Obviously the genes on the Y interact with other genes, or they’d do very little (most genes work in combination). However, the Y-specific genes are expressed almost exclusively in the testes, and their effect on the rest of the body (like the muscles, bones and vascular system) acts pretty much exclusively through hormones. It’s like a relay race: the Y makes the gonad male through gene action, and the gonad makes the rest of the body male through hormone secretion.
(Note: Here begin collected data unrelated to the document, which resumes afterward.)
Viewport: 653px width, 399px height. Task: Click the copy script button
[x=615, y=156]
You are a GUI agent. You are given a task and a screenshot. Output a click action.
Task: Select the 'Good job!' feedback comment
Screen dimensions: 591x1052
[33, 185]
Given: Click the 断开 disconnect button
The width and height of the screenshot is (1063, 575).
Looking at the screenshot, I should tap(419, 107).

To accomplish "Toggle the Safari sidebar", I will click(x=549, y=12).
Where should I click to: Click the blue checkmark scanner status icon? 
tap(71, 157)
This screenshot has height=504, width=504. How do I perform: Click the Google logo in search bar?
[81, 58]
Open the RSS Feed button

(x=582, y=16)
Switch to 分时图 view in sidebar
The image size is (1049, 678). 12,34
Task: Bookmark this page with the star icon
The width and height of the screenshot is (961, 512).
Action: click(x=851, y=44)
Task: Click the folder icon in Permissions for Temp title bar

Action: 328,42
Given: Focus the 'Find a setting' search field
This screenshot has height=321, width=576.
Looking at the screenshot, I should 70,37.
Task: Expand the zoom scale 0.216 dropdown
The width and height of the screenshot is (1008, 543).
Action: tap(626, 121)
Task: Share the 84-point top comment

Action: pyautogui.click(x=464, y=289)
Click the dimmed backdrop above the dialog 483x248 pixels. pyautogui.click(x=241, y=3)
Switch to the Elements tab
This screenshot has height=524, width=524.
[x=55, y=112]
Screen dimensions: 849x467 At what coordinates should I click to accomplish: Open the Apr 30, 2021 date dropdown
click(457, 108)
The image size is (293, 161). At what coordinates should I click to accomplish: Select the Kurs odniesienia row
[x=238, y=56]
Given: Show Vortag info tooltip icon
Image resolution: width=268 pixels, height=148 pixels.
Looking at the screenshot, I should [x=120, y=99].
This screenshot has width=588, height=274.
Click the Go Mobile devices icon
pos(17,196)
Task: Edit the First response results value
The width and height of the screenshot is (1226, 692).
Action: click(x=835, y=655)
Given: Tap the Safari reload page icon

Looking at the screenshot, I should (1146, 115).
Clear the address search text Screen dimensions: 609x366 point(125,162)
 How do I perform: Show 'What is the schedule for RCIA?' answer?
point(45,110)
As I said before, the sex of the embryo is determined by the hormones produced by the gonads, and to make an anatomically normal male the only place where you need the Y chromosome is in the gonads themselves. The entire rest of the body can be XX and the differences with a completely XY individual will be almost undetectable. This makes perfect sense, since the Y-specific genes are almost completely silent (inactive) outside the testis even in normal males; there’s nothing for them to be doing anyway. The pseudoautosomal genes, however (the ones shared with the X), are required for normal function of many cell types, so those parts of the Y are active elsewhere; they just have noting to do with maleness.
Surely the problem is resolved by not segregating events by gender (or any other discriminant)? If the purpose is to compete to ‘be the best’ then you should compete against the entire competition. Splitting events into male and (implied inferior) female or able-bodied and (implied inferior) Paralympic categories only reinforces a number of stereotypes.
Do we have dyslexic spelling bees? Downs-syndrome chess? Dwarf high jump? I trust you are offended, but why not so much (if at all) by women’s track?
And some sports/events separate by age as well. For adults, not children. The NYC marathon has age group awards, professional bowlers and golfers have entirely separate tours only open to those over 50 and amateur bowlers and golfers have events only open to those over 50. The amateur bowlers are sometimes divided into groups so that 50-54 year olds compete within that group and 55-59 year olds are a separate group. So separating by group other than gender is not unknown.
Clearly, you have little experience of competitive shooting. Upper body strength is very important. I’d be astonished to find that carefully controlled studies consistently show no capability bias based on sex-based physical aspects.
It seems unfair to me to allow people like Renee Richards compete as women, but I haven’t studied the data. The answer should be based on good science. Lacking good science, IMHO the default answer should be “no” but apparently my opinion is overruled by IOC, etc. I hope they had a good basis for their decisions and not just political bias. Regardless, that seems to be the current situation, so the onus is on those who would change it. I’m certainly not up to the challenge!
In any case, I don’t think we have any (or at least, many) cases of very successful transgendered athletes. Perhaps that answers the question.
For those who are proposing that men who self-identify as women should NOT be allowed to compete as women, how do you propose to test who qualifies as a woman?
Is it genitalia? If yes, what about post-op transexuals?
Is it DNA? If yes, aren’t there several rare people with XXY, XYY, and such, so how do we deal with them?
(I may have missed this being addressed earlier in the thread, but I didn’t see any mention on DNA in the 4 pages thus far)
As Una Persson has said, this doesn’t seem to be a problem at this point in time, so no reason to go out of our way to find a solution.
However, it is interesting to speculate about how to resolve this issue if and when it starts getting abused by men who want to win trophies.
I’d start with the obvious – simply ask what their natal gender was. If there are contested issues, DNA could resolve them. In cases of polyploidy (I think that’s the right word) I’d have to move them to men’s competition, i.e., the more difficult competition.